● Stored records
= = = =
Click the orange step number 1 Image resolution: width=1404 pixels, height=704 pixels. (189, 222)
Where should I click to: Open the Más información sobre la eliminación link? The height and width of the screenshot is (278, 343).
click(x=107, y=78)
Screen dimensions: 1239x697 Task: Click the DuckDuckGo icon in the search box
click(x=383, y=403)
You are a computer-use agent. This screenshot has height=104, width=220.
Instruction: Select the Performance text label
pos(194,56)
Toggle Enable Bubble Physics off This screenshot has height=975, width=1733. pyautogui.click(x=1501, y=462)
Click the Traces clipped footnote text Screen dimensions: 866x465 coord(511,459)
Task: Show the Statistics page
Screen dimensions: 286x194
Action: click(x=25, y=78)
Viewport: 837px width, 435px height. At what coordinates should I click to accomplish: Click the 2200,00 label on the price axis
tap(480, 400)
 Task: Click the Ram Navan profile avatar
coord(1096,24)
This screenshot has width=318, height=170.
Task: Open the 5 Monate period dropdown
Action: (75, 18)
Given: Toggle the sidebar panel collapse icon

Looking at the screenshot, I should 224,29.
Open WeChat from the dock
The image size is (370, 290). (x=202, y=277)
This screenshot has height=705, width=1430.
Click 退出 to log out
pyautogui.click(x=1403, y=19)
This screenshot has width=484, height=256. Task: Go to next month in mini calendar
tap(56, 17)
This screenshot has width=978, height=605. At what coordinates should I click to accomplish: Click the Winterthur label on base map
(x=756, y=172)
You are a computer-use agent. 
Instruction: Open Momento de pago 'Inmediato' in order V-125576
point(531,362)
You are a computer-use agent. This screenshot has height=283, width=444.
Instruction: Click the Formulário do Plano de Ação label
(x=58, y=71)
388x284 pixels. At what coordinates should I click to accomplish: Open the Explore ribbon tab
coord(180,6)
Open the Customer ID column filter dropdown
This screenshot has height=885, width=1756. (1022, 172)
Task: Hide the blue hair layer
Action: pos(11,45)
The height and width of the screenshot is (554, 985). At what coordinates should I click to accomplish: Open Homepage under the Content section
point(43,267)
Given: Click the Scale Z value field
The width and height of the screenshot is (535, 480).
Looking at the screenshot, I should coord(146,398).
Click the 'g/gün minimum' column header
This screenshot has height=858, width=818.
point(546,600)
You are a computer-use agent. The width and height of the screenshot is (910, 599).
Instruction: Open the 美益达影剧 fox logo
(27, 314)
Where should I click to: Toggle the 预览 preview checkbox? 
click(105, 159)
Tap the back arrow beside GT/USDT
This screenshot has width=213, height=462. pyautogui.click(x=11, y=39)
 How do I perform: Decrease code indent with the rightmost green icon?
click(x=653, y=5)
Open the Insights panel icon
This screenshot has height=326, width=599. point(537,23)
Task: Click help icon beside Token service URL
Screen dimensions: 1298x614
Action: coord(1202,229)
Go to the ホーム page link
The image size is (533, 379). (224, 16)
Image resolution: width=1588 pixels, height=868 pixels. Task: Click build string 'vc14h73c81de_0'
= = = =
● Exercise instructions
Reproduce the lines of the records beginning with the line containing "has height=283, width=444." and ending with the line containing "click(x=653, y=5)", both included, swapping "Instruction" for "Directive" and leaving everything else unchanged. Output only those lines.

● Response to this exercise
You are a computer-use agent. This screenshot has height=283, width=444.
Directive: Click the Formulário do Plano de Ação label
(x=58, y=71)
388x284 pixels. At what coordinates should I click to accomplish: Open the Explore ribbon tab
coord(180,6)
Open the Customer ID column filter dropdown
This screenshot has height=885, width=1756. (1022, 172)
Task: Hide the blue hair layer
Action: pos(11,45)
The height and width of the screenshot is (554, 985). At what coordinates should I click to accomplish: Open Homepage under the Content section
point(43,267)
Given: Click the Scale Z value field
The width and height of the screenshot is (535, 480).
Looking at the screenshot, I should coord(146,398).
Click the 'g/gün minimum' column header
This screenshot has height=858, width=818.
point(546,600)
You are a computer-use agent. The width and height of the screenshot is (910, 599).
Directive: Open the 美益达影剧 fox logo
(27, 314)
Where should I click to: Toggle the 预览 preview checkbox? 
click(105, 159)
Tap the back arrow beside GT/USDT
This screenshot has width=213, height=462. pyautogui.click(x=11, y=39)
 How do I perform: Decrease code indent with the rightmost green icon?
click(x=653, y=5)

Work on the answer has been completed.